Unnamed: 0,State,Adult obesity,Limited access to healthy foods
4515,SC,0.348,0.145
4516,SC,0.346,0.145
4517,SC,0.319,0.060
4518,SC,0.312,0.060
4519,SC,0.367,0.010
...,...,...,...
4602,SC,0.359,0.037
4603,SC,0.426,0.051
4604,SC,0.430,0.051
4605,SC,0.285,0.060


#Merging the Data Sets

1. Use the `pd.concat()` function to combine the two subsets of data into one data frame.

> Make sure the subset references are in brackets so they can be peceived as list objects when being worked with.

 > Order the `nc_subset` before the `sc_subset` so the data table can be organized alphabetically, with the North Carolina data grouped together before the South Carolina data set

In [None]:
carolinas_subset = pd.concat([nc_subset, sc_subset]).copy()

> Make sure to use `copy` to create a new subset

2. Display the new subset to make sure it is working as intended

In [None]:
carolinas_subset

Unnamed: 0,State,Adult obesity,Limited access to healthy foods
3243,NC,0.341,0.113
3244,NC,0.332,0.113
3245,NC,0.272,0.023
3246,NC,0.283,0.023
3247,NC,0.247,0.014
...,...,...,...
4602,SC,0.359,0.037
4603,SC,0.426,0.051
4604,SC,0.430,0.051
4605,SC,0.285,0.060


This subset can also be cleaned up by reformatting the row numbers so they are representative of the number of samples in this data set.
1. To clean the data, re-format the row index values by adding `ignore_index=True` to the `pd.concat` function you had previously used
> The `ignore_index=True` function should go outside o the brackets referencing the subsets `nc_subset` and `sc_subset`.

 >`ignore_index=True` will allow the existing index values to clear and start over from zero.

  > Reassign the name `carolinas_subset` to the polished subset.

In [None]:
carolinas_subset = pd.concat([nc_subset, sc_subset], ignore_index=True).copy()

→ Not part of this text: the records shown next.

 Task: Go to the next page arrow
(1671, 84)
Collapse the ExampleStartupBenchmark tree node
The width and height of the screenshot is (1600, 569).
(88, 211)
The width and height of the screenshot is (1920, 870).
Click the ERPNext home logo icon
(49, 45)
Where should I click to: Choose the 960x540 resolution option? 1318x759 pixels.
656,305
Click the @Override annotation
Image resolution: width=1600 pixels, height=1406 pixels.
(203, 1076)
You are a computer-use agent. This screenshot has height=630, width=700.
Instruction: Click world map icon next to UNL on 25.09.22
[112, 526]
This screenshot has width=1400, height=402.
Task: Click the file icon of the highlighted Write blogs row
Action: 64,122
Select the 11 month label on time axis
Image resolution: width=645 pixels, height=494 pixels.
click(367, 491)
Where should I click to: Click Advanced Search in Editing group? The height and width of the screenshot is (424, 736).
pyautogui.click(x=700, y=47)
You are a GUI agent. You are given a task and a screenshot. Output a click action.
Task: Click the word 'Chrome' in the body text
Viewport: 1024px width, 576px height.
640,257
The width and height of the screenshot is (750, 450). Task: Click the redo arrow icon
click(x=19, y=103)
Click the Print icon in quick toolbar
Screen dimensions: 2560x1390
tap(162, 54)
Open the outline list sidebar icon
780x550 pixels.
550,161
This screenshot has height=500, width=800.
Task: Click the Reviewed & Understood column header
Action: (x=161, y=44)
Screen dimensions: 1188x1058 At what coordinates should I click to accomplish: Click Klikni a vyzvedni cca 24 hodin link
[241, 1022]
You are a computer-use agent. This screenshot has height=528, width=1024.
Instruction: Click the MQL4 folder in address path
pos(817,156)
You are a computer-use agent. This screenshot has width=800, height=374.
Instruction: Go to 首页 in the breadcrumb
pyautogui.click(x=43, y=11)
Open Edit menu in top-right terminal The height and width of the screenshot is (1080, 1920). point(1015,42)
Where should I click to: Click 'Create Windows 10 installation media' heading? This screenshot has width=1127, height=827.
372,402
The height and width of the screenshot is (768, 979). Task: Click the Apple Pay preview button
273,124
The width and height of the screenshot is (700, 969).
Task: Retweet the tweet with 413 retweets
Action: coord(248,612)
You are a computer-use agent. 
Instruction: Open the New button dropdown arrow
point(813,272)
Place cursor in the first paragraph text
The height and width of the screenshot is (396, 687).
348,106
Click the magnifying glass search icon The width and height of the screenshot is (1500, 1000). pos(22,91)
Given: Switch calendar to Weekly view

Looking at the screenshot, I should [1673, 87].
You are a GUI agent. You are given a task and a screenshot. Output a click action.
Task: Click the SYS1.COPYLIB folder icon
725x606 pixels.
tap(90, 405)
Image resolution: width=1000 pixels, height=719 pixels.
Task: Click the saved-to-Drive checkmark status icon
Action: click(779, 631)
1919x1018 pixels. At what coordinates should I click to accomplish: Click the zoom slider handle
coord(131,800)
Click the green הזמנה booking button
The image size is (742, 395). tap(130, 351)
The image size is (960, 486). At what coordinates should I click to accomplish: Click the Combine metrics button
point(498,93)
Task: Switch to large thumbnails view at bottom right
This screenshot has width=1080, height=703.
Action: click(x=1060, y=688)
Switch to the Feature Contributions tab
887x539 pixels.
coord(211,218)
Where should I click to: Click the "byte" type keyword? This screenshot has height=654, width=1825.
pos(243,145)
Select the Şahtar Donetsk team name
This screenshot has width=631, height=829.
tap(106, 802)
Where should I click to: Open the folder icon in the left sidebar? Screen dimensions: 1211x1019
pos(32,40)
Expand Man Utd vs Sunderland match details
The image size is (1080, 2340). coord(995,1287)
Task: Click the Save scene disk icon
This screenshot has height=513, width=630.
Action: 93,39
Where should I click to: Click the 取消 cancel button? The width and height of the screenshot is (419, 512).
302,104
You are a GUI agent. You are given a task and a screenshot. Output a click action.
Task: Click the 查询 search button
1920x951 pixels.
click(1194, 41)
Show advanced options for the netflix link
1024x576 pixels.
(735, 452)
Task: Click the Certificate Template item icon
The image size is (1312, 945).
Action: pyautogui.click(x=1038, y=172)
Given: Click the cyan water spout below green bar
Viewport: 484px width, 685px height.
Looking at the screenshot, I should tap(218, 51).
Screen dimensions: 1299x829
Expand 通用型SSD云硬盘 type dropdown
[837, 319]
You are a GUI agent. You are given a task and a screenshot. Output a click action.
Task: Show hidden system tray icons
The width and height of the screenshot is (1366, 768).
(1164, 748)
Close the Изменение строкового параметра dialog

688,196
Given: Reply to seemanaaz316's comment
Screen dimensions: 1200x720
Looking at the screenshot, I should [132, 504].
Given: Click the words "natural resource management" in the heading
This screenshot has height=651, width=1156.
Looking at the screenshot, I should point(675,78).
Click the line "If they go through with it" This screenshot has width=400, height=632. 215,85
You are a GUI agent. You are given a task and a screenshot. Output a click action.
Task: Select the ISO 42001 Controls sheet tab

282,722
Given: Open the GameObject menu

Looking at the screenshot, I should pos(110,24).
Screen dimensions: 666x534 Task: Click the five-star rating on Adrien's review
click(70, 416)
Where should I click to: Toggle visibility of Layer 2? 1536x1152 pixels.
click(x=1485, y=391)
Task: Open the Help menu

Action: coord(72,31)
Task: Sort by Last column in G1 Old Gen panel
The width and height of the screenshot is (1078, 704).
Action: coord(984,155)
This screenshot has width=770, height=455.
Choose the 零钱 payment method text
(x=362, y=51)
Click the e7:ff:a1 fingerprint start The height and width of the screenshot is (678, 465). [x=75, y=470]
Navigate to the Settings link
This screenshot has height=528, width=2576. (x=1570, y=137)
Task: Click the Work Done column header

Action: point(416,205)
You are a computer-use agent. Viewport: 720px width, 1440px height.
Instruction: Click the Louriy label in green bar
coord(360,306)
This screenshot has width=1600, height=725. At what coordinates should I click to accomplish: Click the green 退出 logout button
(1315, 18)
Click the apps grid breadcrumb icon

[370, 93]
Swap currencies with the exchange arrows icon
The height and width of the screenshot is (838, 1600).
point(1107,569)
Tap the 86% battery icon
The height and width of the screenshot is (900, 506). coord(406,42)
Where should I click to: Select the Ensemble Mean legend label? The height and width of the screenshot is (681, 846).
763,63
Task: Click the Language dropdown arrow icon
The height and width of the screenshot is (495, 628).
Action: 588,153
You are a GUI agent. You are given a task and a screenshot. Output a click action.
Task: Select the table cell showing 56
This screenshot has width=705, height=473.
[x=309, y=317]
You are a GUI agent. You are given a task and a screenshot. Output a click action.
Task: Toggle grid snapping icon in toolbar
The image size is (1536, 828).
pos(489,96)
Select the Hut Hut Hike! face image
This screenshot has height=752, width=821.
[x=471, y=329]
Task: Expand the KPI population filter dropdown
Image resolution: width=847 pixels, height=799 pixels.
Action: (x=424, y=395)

> Make sure to use `.copy()` to create a new subset

2. Display the subset to make sure it works as intended

In [None]:
carolinas_subset

Unnamed: 0,State,Adult obesity,Limited access to healthy foods
0,NC,0.341,0.113
1,NC,0.332,0.113
2,NC,0.272,0.023
3,NC,0.283,0.023
4,NC,0.247,0.014
...,...,...,...
287,SC,0.359,0.037
288,SC,0.426,0.051
289,SC,0.430,0.051
290,SC,0.285,0.060


#Exporting Your New Subset

1. To export this new subset, we will utilize the `.to_csv()` method.
> We need to indicate the data frame being exported (`carolinas_subset`) before the function.

 > We can put the name we wish to give the file in the quotes within the parenthesies.

  > We will also specify that `index=False` to make sure the exported file does not have the numbered row indecies that Pandas will add otherwise.

2. The following command will save your data as a .csv file.

In [None]:
carolinas_subset.to_csv("Carolinas_Subset 2014-2015.csv", index=False)

The subset will then populate in the folder you created for this project. You can also view it by going to the "Files" folder of the left task bar in Google CoLab.

Congratulations! You have successfully created a subset of data for the Carolinas to be analyzed!